With one FOTF under my belt, I decided to enter a second! The next one that I could get to was the Rose of York race meet. Mum and I were more prepared now and had a better idea of what judges might be looking for. We’d also looked at pictures online of the previous Rose of York winners and it seemed slightly less competitive than Pinjarra.
After planning it for a month, you couldn’t get an outfit that was more on-trend. Based around the handbag, the dress was retro, I wore a headband which had pearls on it, tick tick tick. Once again, I contacted the club and they replied saying there wasn’t a stage, which was perfect for me. Mum and I went into this one feeling pretty confident.

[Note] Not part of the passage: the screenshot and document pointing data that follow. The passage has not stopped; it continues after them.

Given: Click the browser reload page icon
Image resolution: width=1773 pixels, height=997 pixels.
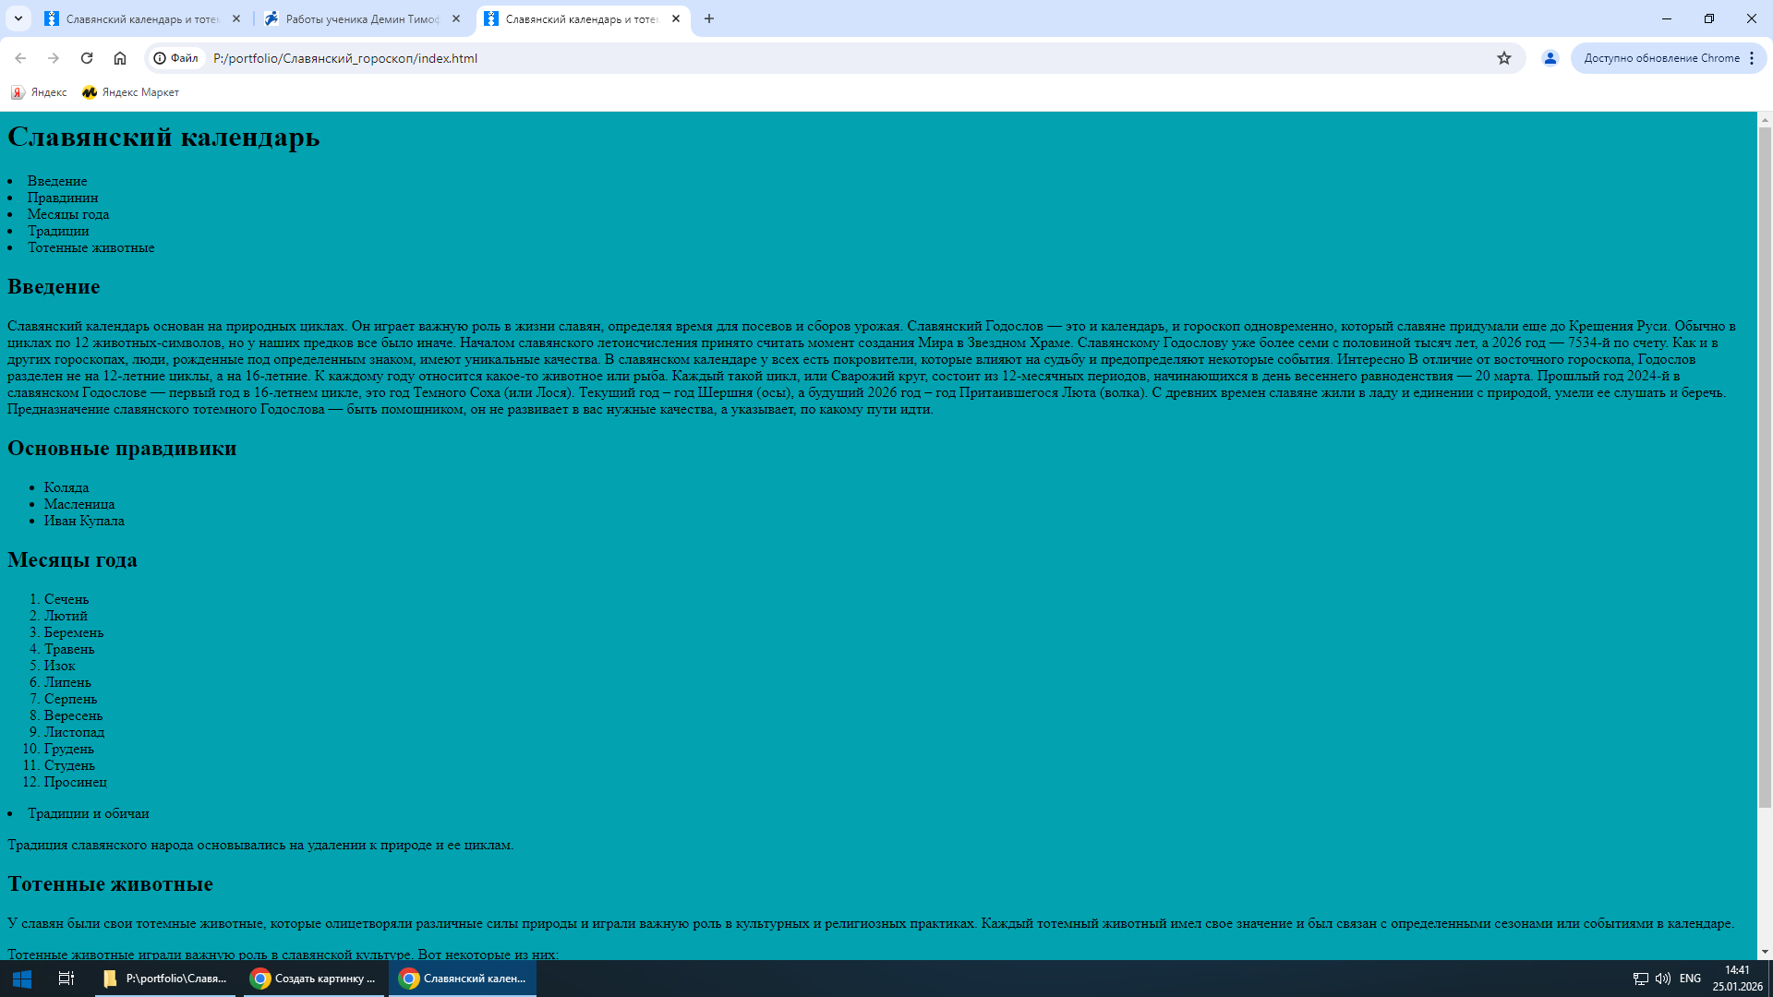Looking at the screenshot, I should click(x=87, y=58).
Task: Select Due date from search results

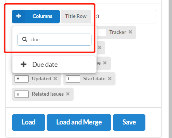Action: [54, 65]
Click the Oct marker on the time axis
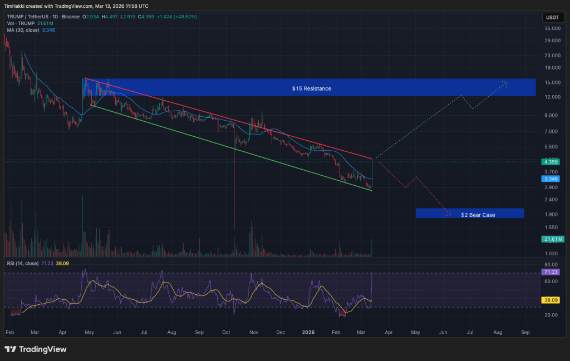 point(225,332)
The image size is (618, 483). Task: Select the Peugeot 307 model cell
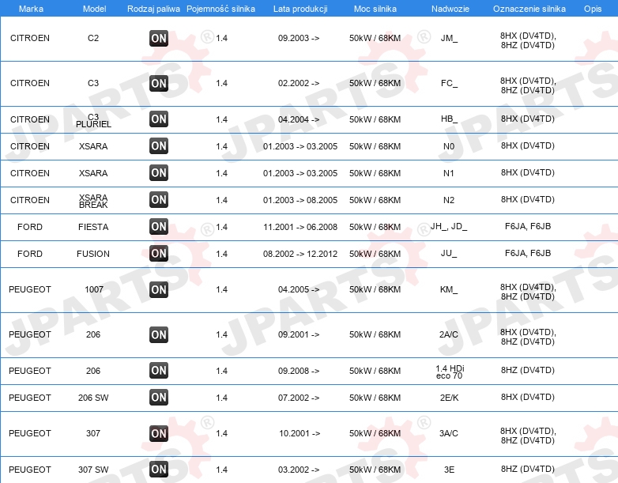[x=93, y=433]
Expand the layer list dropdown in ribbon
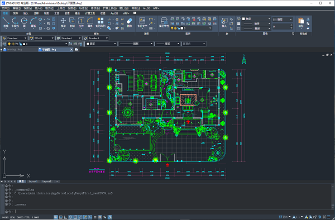Screen dimensions: 335x220 tap(191, 28)
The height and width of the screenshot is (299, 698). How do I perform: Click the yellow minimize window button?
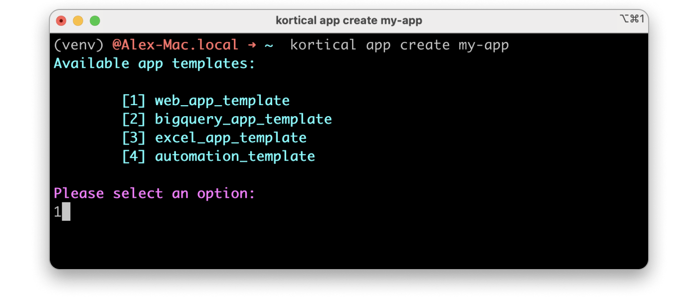click(77, 20)
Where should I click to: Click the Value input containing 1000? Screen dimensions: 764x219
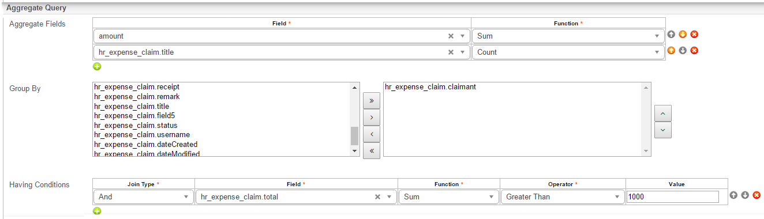click(673, 197)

However, this was a FOTF were I learnt a valuable lesson, you might love your outfit and it might be on-trend but that doesn’t mean the judges are going to like it. There were just 10 people competing so that helped my chances, plus there was only a few dressed up to the Pinjarra standard. After parading in front of the judges they announced the top three, starting with the second runner up. Unfortunately, I didn’t make the top three. However, after all of that, they announced a consolation prize, which I won. I couldn’t help but feel like perhaps I got it because I was someone in a wheelchair and I tried, especially because they knew I’d be entering. I decided to take it as an “unofficial” fourth place.
All of this started to make me question a few things. Is someone entering in a wheelchair too much of an unknown for judges? I can’t help but think too, if an able-bodied person was wearing my exact same outfit, would they have done better? When getting feedback on my outfit in the FOTF Facebook group, someone suggested that I match my wheelchair covers to my outfit. While this would be impossible because I would need 100s of covers and still not have the right shade of colour, shouldn’t the judges be seeing past my wheelchair and just judging me on my outfit? I’m not asking not to be judged, haha because a judge’s job is the judge, I’m just asking to be judged on the same criteria as everyone else.
I guess we’ll never know the answers to my questions but I’m not going to stop entering just because I use a wheelchair. In fact, after that meeting, I went on to plan another two outfits that I’ll have to enter another time once COVID-19 is over. One thing is for sure, I will be the first person who uses an electric wheelchair to win a FOTF competition!